TEXT BLOCK:
────────────────
Portrait of a man with an eye malady
William Bell

William Bell

1830 - 1910

William H. Bell was an English-born American photographer in the latter half of the 19th century. Many of his photographs documenting war-time diseases and combat injuries were published in the medical book, Medical and Surgical History of the War of the Rebellion, and he took photographs of western landscapes taken as part of the Wheeler expedition in 1872. In his later years, he wrote articles on the dry plate process and other techniques for various photography journals.

In 1846, at the outbreak of the Mexican-American War, Bell traveled to Louisiana and joined the 6th Infantry.

After the end of the war in 1848, Bell returned to Philadelphia, and joined the daguerreotype studio of his brother-in-law, John Keenan. In 1852, he opened his own studio on Chestnut Street, and would operate or co-manage a photographic studio in downtown Philadelphia for much of the remainder of his life. In 1862, following the outbreak of the Civil War, Bell enlisted in the First Regiment, Pennsylvania Volunteers, and saw action the battles of Antietam and Gettysburg.

After the war, Bell joined the Army Medical Museum, now the National Museum of Health and Medicine, in Washington, D.C., as its chief photographer. He spent much of 1865 making photographs of soldiers with various diseases, wounds, and amputations, many of which were published in the book, Medical and Surgical History of the War of the Rebellion. He also took portraits of dignitaries visiting the museum, and photographed Civil War battlefields. In 1867, he returned to Philadelphia, where he purchased the studio of James McClees.
────────────────
INFORMATION:
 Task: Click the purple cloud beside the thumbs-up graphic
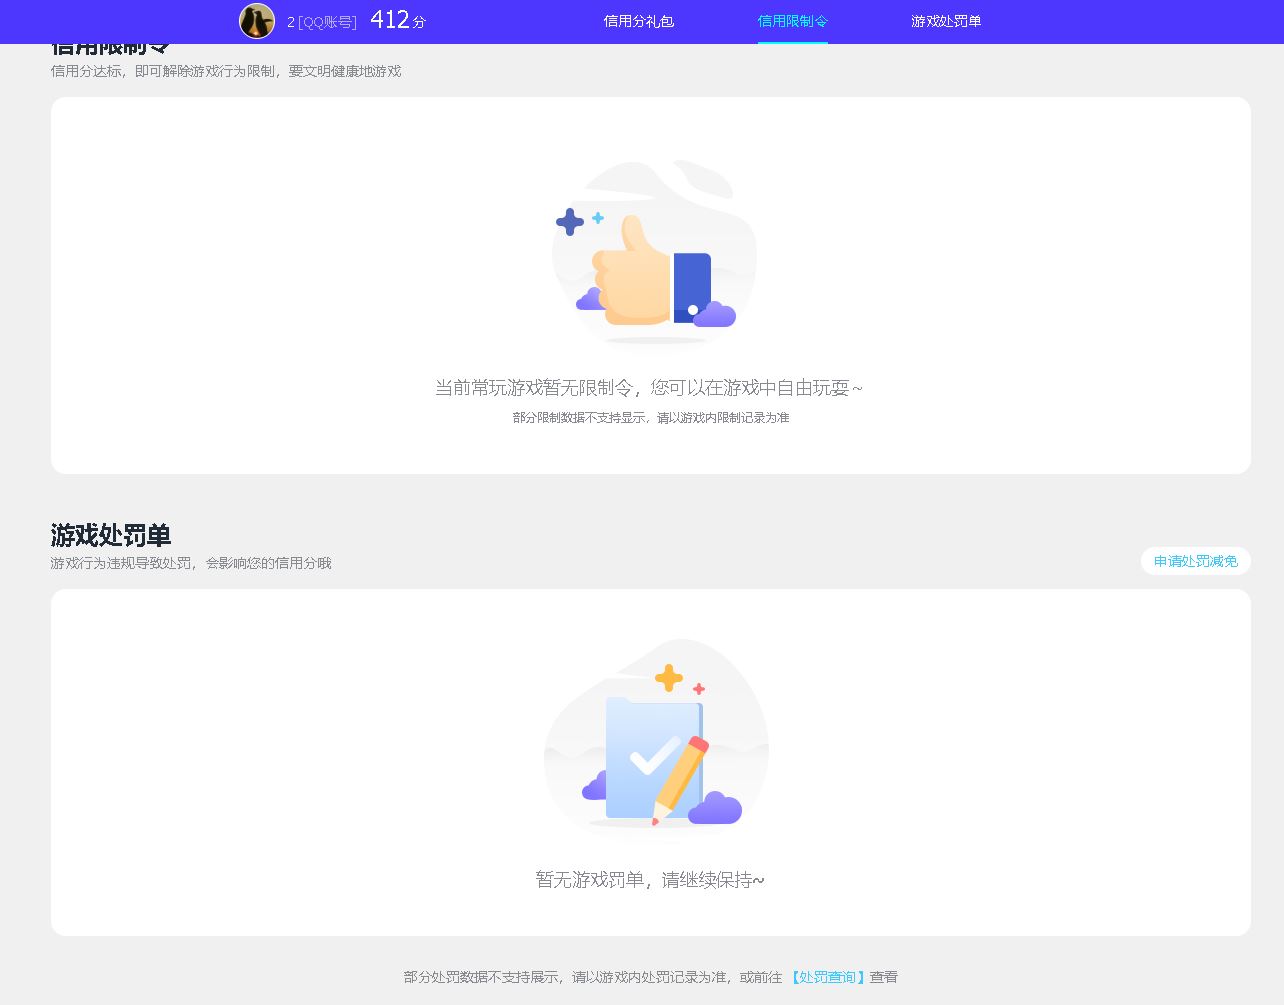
────────────────
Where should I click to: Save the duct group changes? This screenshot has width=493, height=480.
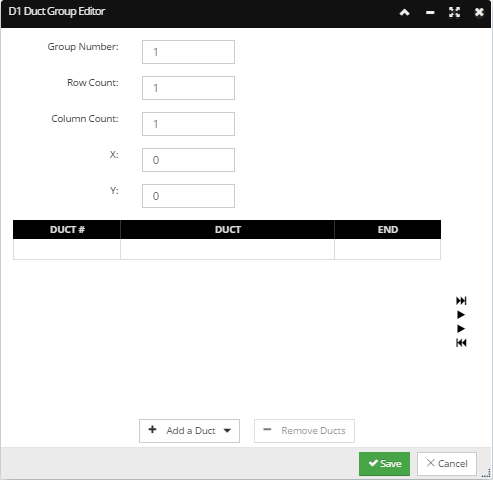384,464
────────────────
EXERCISE REQUIREMENTS:
- a) According to the William Bell biography, in what year did Bell open his own studio on Chestnut Street?
- b) Extend the William Bell biography past its final sentence.

TASK ANSWERS:
- a) 1852

- b)
In 1872, Bell joined George Wheeler's survey expedition, which was tasked with surveying American lands west of the 100th meridian, as a replacement for photographer Timothy H. O'Sullivan. As part of the expedition, he captured numerous large format and stereographic landscapes of relatively unexplored areas of the Colorado River basin in Utah and Arizona. While on the expedition, he experimented with the dry plate process, for which he would eventually become an expert.

After the expedition, Bell returned to his studio in Philadelphia, and exhibited his work at the city's 1876 Centennial Exposition. Following the exposition, he sold his Chestnut Street studio to his son-in-law, William H. Rau. In 1882, Bell was hired by the U.S. Navy as a photographer for its Transit of Venus expedition. While traveling to Patagonia, where the Transit was observed, Bell took a series of photographs of the Rio de Janeiro Botanical Garden in Brazil.

Bell spent most of his later years doing studio work and writing technical articles for journals such as Photographic Mosaics and the Philadelphia Photographer, though he traveled to Europe in 1892 to photograph paintings for the Columbia World's Fair.